Nephrocalcinosis (NC) is defined as deposition of calcium in renal tubules and interstitium and is highly related with prematurity and monogenic diseases. Recent studies have reported that NC might be a specific finding of underlying hereditary renal diseases. This study evaluated the risk factors, underlying monogenic causes, and clinical outcomes of NC in Korean children according to gestational age (GA).
A total of 464 patients younger than 18 years who were diagnosed with NC by ultrasonography from January 2013 to December 2022 in Samsung Medical Center were enrolled. Medical record data of sex, GA, birth weight, underlying disease, medication history, ultrasonography and genetic analysis were reviewed retrospectively.
The male to female ratio was 1:0.98, and the mean age at first diagnosis of NC was 385 days. Approximately 62% of patients experienced confirmed resolution of NC after about one year. In comparison of the preterm (mean GA 28 weeks and 2 days) and full-term (mean GA 38 weeks and 2 days) groups, bronchopulmonary dysplasia, patent ductus arteriosus, and use of furosemide and vitamin D were more frequent in the preterm group. In the full-term group, a larger proportion of cases showed persistent NC without resolution and chronic kidney disease (CKD). Genetic analyses were performed in 56 patients, and the monogenic mutation rate was significantly higher in full-term children (OR 10.02, 95% CI [2.464-40.786], p = 0.001).

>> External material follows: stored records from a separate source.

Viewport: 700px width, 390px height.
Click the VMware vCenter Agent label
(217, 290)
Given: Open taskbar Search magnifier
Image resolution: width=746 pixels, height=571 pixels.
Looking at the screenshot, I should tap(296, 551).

While the overall outcomes of pediatric NC are favorable, underlying monogenic causes should be studied, especially in full-term patients without known clinical risk factors.

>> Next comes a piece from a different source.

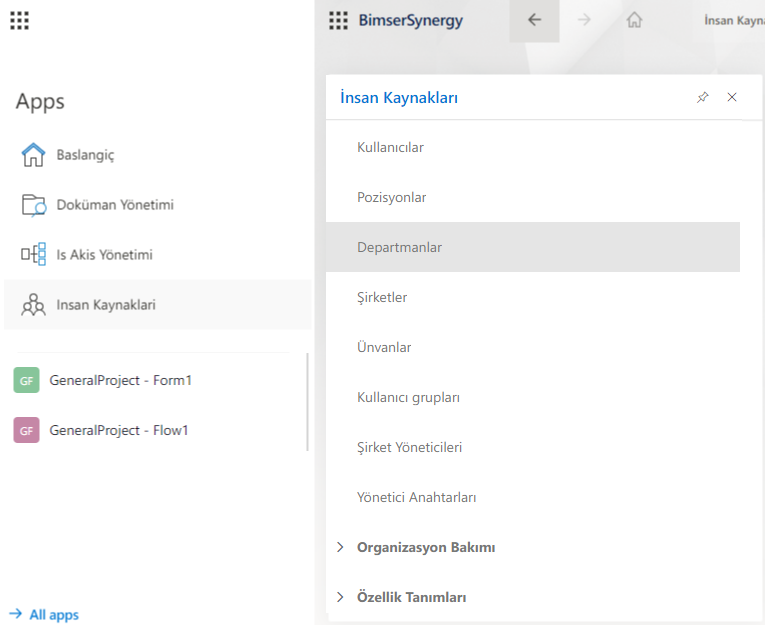Open Doküman Yönetimi app
This screenshot has height=629, width=765.
(x=114, y=205)
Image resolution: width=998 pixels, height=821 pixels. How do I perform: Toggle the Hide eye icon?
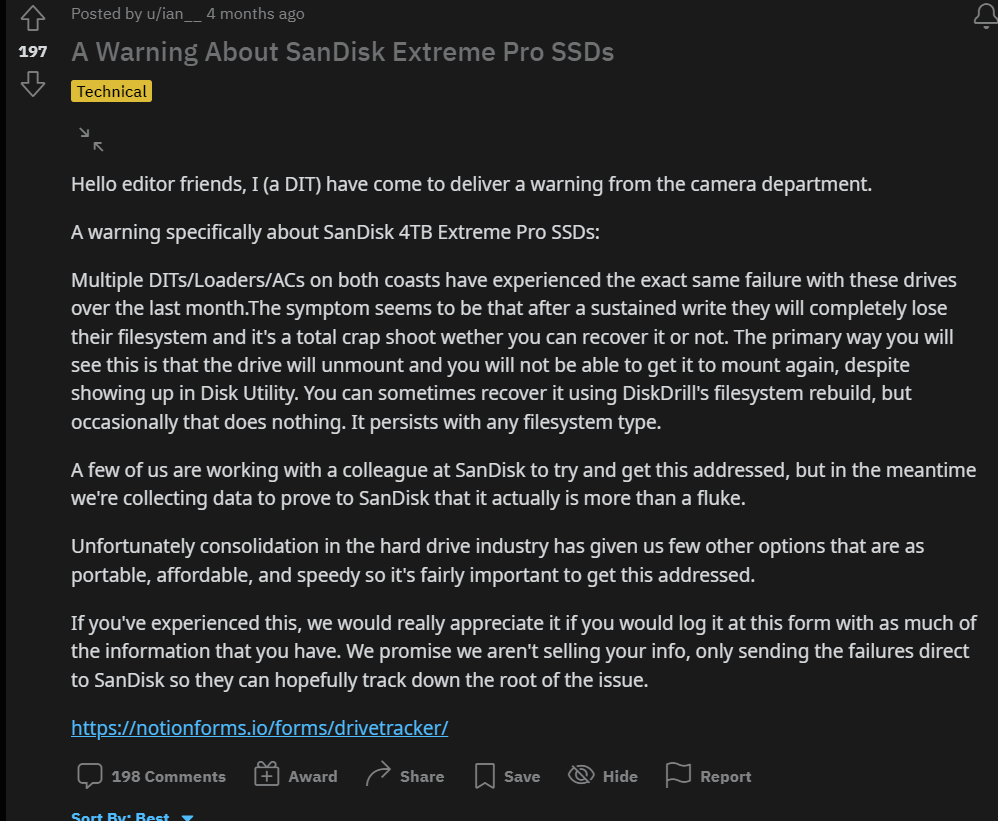[x=581, y=775]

肾钙质沉着症(NC)定义为钙在肾小管和肾间质中的沉积,与早产和单基因疾病高度相关。最近的研究表明,NC 可能是潜在遗传性肾脏疾病的特定表现。本研究根据胎龄(GA)评估了韩国儿童 NC 的危险因素、潜在的单基因病因和临床结局。
共纳入 2013 年 1 月至 2022 年 12 月在三星医疗中心通过超声诊断为 NC 的 464 名年龄小于 18 岁的患者。回顾性分析了性别、GA、出生体重、基础疾病、用药史、超声和基因分析的病历数据。

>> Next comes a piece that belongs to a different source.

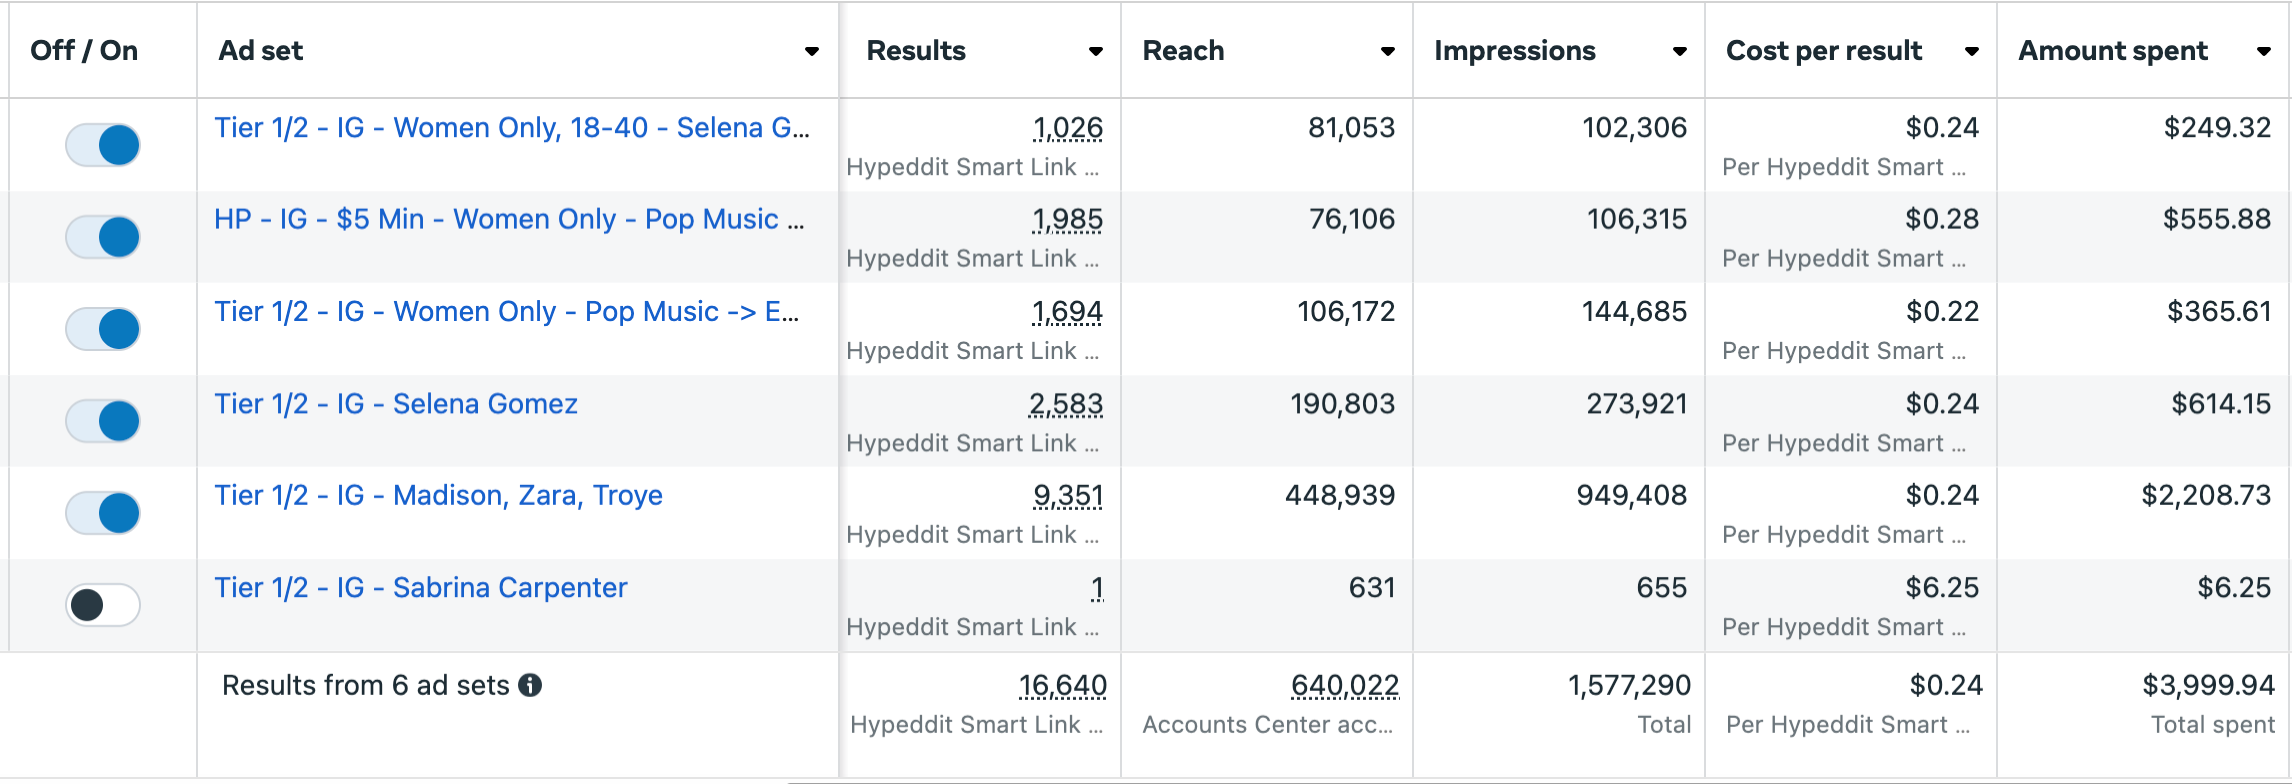Turn off the HP - IG - $5 Min ad set
Viewport: 2292px width, 784px height.
(x=103, y=237)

男女比例为 1:0.98,NC 的首次诊断平均年龄为 385 天。大约 62%的患者在大约一年后 NC 得到证实缓解。与早产儿(平均 GA 28 周+2 天)和足月儿(平均 GA 38 周+2 天)组相比,早产儿组更常出现支气管肺发育不良、动脉导管未闭以及使用呋塞米和维生素 D。在足月儿组中,更多的病例表现为持续的 NC 而不缓解和慢性肾脏病(CKD)。对 56 例患者进行了基因分析,发现足月儿的单基因突变率显著更高(OR 10.02,95%CI[2.464-40.786],p=0.001)。
虽然儿科 NC 的总体结局良好,但应研究潜在的单基因病因,尤其是在无已知临床危险因素的足月儿患者中。